But strangely, this is the point from when the jokes dry up. Instead of milking this odd situation for its comedy, Raffi chooses to sandwich two major sub-plots into Sathyanathan’s story without giving either the justice they deserve. Of these two, at least one could easily have been developed into a genuinely moving story about Sathyanathan helping an innocent inmate reunite with his family. But when the pitch of the film has already been established to be extremely loud and slapstick by then, you neither care for this sub-plot nor could it have accommodated such a serious detour.
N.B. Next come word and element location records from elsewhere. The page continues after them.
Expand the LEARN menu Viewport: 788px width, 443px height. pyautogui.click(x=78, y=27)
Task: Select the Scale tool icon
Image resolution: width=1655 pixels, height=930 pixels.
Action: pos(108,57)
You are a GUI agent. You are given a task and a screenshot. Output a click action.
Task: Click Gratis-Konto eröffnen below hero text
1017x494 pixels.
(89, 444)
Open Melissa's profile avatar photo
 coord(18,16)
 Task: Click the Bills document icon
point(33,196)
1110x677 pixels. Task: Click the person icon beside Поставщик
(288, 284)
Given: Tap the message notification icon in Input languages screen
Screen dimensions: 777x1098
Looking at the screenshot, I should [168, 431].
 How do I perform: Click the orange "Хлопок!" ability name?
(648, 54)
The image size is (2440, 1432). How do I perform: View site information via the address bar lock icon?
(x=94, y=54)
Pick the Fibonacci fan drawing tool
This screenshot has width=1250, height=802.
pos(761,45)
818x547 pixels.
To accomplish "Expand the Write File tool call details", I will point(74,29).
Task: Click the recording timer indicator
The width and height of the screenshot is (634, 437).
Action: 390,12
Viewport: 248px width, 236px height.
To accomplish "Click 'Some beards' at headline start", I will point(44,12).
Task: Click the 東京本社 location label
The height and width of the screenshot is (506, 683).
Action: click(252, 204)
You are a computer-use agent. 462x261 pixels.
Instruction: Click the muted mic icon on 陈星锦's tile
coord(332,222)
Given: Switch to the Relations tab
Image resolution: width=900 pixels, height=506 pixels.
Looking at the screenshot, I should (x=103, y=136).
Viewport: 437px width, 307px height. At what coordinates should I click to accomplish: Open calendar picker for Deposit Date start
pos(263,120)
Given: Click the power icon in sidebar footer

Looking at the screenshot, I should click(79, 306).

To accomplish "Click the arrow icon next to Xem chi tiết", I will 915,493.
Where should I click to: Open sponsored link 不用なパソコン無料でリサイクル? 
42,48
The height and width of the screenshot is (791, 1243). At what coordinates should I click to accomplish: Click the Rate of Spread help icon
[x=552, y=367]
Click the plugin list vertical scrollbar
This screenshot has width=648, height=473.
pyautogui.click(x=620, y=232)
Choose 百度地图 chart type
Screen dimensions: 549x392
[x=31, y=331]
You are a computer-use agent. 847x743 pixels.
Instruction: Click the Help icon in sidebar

An example of this is the way Sathyanathan interacts with a dangerous inmate called Balan (Joju George). Every hint of the film we watched until then point towards a chemistry that would remind us of Dileep’s own hilarious entanglements with Biju Menon in Marykkondoru Kunjaadu (2010). But because the film is hell bent on forcing the sentimentality of Balan’s life, it never takes a chance with anything remotely funny between these two. Their interactions, even when they are entirely serious, are so basic and artificial that you find yourself laughing out loud during an extremely intense flashback involving a bombing. And when this drama shifts to another story about a group of anarchists (!) plotting against the country, your indifference towards the movie turns into complete disengagement.
And because this is eventually a Dileep film we also get elaborate comedy sketches whenever the film tries to focus on any one of its two major strands. The result is a complex mess of half-decent ideas that never go anywhere. Neither funny nor emotional, Voice Of Sathyanathan compromises on its core strengths, ending up as another forgettable film that belongs in another decade.